Re: [PATCH] PCI: pci-stub: accept exceptions to the ID- and class-based matching

[Date Prev][Date Next][Thread Prev][Thread Next][Date Index][Thread Index]

 



On 11/07/16 17:49, Alex Williamson wrote:
> On Tue, 25 Oct 2016 21:24:25 +0200
> Laszlo Ersek <lersek@xxxxxxxxxx> wrote:
> 
>> On 10/25/16 20:42, Alex Williamson wrote:
>>> On Tue, 25 Oct 2016 20:24:19 +0200
>>> Laszlo Ersek <lersek@xxxxxxxxxx> wrote:
>>>   
>>>> Some systems have multiple instances of the exact same kind of PCI device
>>>> installed. When VFIO users intend to assign these devices to VMs, they
>>>> occasionally don't want to assign all of them; they'd keep a few for
>>>> host-side use. The current ID- and class-based matching in pci-stub
>>>> doesn't accommodate this use case, so users are left with either
>>>> rc.local-style host boot scripts, or QEMU wrapper scripts (which are
>>>> inferior to a pure libvirt environment).
>>>>
>>>> Introduce the "except" module parameter for pci-stub. In addition to
>>>> "ids", users can specify a list of Domain:Bus:Device.Function tuples. The
>>>> tuples are parsed and saved before pci_add_dynid() is called. The pci-stub
>>>> probe function will fail for the listed devices, for the initial and all
>>>> later (explicit) binding attempts.
>>>>
>>>> Cc: Alex Williamson <alex.williamson@xxxxxxxxxx>
>>>> Cc: Andrei Grigore <andrei.grg@xxxxxxxxx>
>>>> Cc: Bjorn Helgaas <bhelgaas@xxxxxxxxxx>
>>>> Cc: Jayme Howard <g.prime@xxxxxxxxx>
>>>> Reported-by: Andrei Grigore <andrei.grg@xxxxxxxxx>
>>>> Ref: https://www.redhat.com/archives/vfio-users/2016-October/msg00121.html
>>>> Signed-off-by: Laszlo Ersek <lersek@xxxxxxxxxx>
>>>> ---
>>>>  drivers/pci/pci-stub.c | 63 ++++++++++++++++++++++++++++++++++++++++++++++++++
>>>>  1 file changed, 63 insertions(+)
>>>>
>>>> diff --git a/drivers/pci/pci-stub.c b/drivers/pci/pci-stub.c
>>>> index 886fb3570278..120c29609c44 100644
>>>> --- a/drivers/pci/pci-stub.c
>>>> +++ b/drivers/pci/pci-stub.c
>>>> @@ -26,8 +26,44 @@ MODULE_PARM_DESC(ids, "Initial PCI IDs to add to the stub driver, format is "
>>>>  		 "\"vendor:device[:subvendor[:subdevice[:class[:class_mask]]]]\""
>>>>  		 " and multiple comma separated entries can be specified");
>>>>  
>>>> +#define MAX_EXCEPT 16
>>>> +
>>>> +static unsigned num_except;
>>>> +static struct except {
>>>> +	u16 domain;
>>>> +	u16 devid;
>>>> +} except[MAX_EXCEPT];
>>>> +
>>>> +/*
>>>> + * Accommodate substrings like "0000:00:1c.4," MAX_EXCEPT times, with the comma
>>>> + * replaced with '\0' in the last instance
>>>> + */
>>>> +static char except_str[13 * MAX_EXCEPT] __initdata;
>>>> +
>>>> +module_param_string(except, except_str, sizeof except_str, 0);
>>>> +MODULE_PARM_DESC(except, "Comma-separated list of PCI addresses to except "
>>>> +		 "from the ID- and class-based binding.
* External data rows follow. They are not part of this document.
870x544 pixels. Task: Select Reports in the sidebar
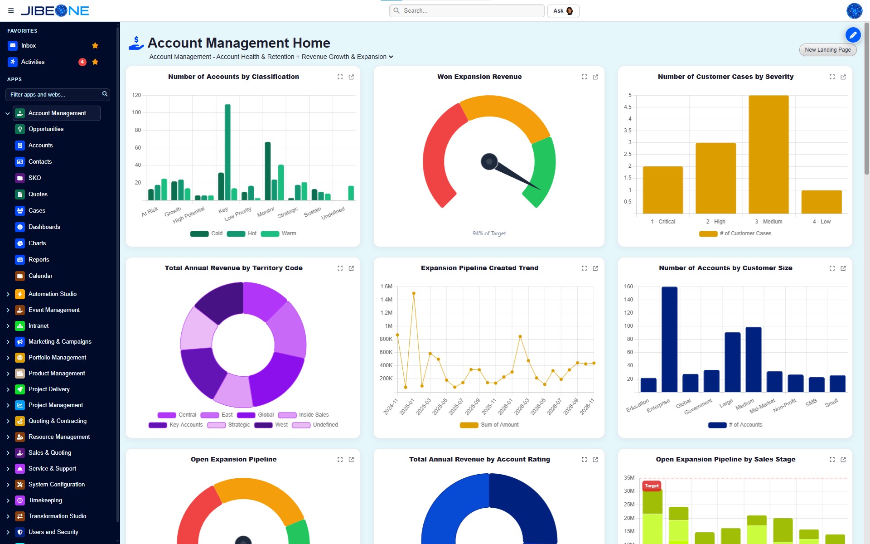point(39,260)
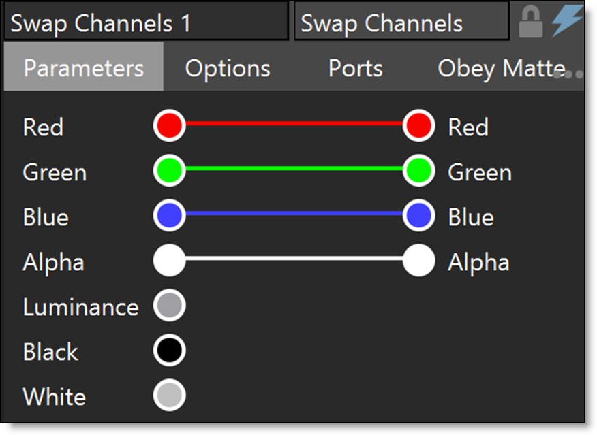Click the right Alpha output channel dot

419,261
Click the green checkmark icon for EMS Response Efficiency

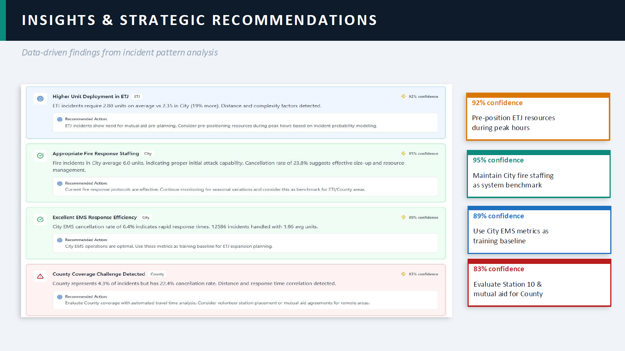pyautogui.click(x=40, y=219)
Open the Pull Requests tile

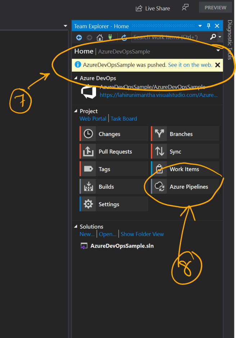tap(114, 152)
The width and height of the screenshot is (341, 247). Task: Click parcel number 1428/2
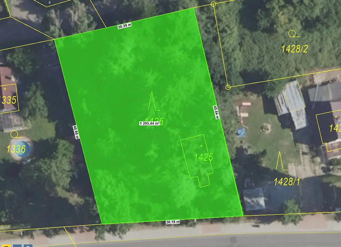(294, 49)

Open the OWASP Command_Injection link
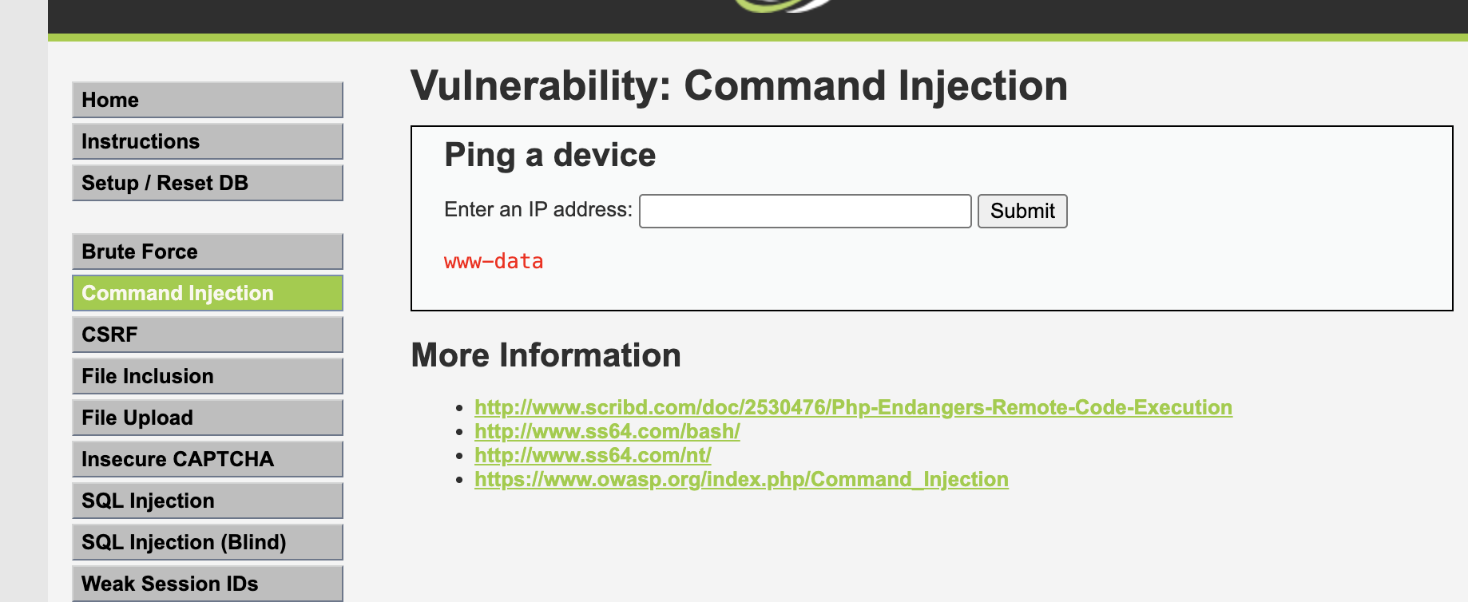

The address format is "
>>>> +		 "Domain:Bus:Device.Function (all components are required and "
>>>> +		 "written in hex), for example, 0000:00:1c.4. At most "
>>>> +		 __stringify(MAX_EXCEPT) " exceptions are supported.");  
>>>
>>> So a user needs to specify both a set of set of vendor:device ids AND an
>>> exception list?  Wouldn't it be easier to make a list of _included_
>>> devices by address, w/o needing an ids= list?  
>>
>> First, I didn't want to drop the ids=... parameter for compatibility
>> reasons.
>>
>> Second (because I realize you're likely not suggesting to *drop* "ids",
>> just to provide a positive-sense replacement for it), I have no idea how
>> to influence the PCI subsystem like this. As far as I know (which is
>> very little, admittedly), the only way to get the PCI subsystem to call
>> back into a specific driver probe function is to provide
>> device/vendor/subsystem IDs, and class patterns, with that device driver.
>>
>> If I don't provide those IDs (either statically or dynamically), then
>> the driver will bind nothing, because the core won't invoke the probe
>> function for any device.
>>
>> If I provided a match-all pattern (not sure how), then the core would
>> call the probe function for all devices. While that might help move the
>> actual positive filtering into the stub probe function (i.e., without
>> the "ids" parameter), I don't think it would be appreciated.
> 
> This is why we have a driver_override available for devices, it
> supersedes the PCI ID match table.  I'd rather see work towards making
> a commandline interface to driver_override, which potentially benefits
> drivers beyond pci-stub, beyond PCI actually (in fact, we can pretty
> much eliminate pci-stub altogether simply by specifying a dummy
> driver_override that doesn't match any drivers, ex. "NONE").
> Regardless of an exception list being the easiest, or understood way to
> currently code pci-stub to get what you want, I still consider an
> id+exception list to be convoluted. Thanks,

driver_override sounds superior, indeed. I didn't know about it, I've
now read up on it in "ABI/testing/sysfs-bus-pci".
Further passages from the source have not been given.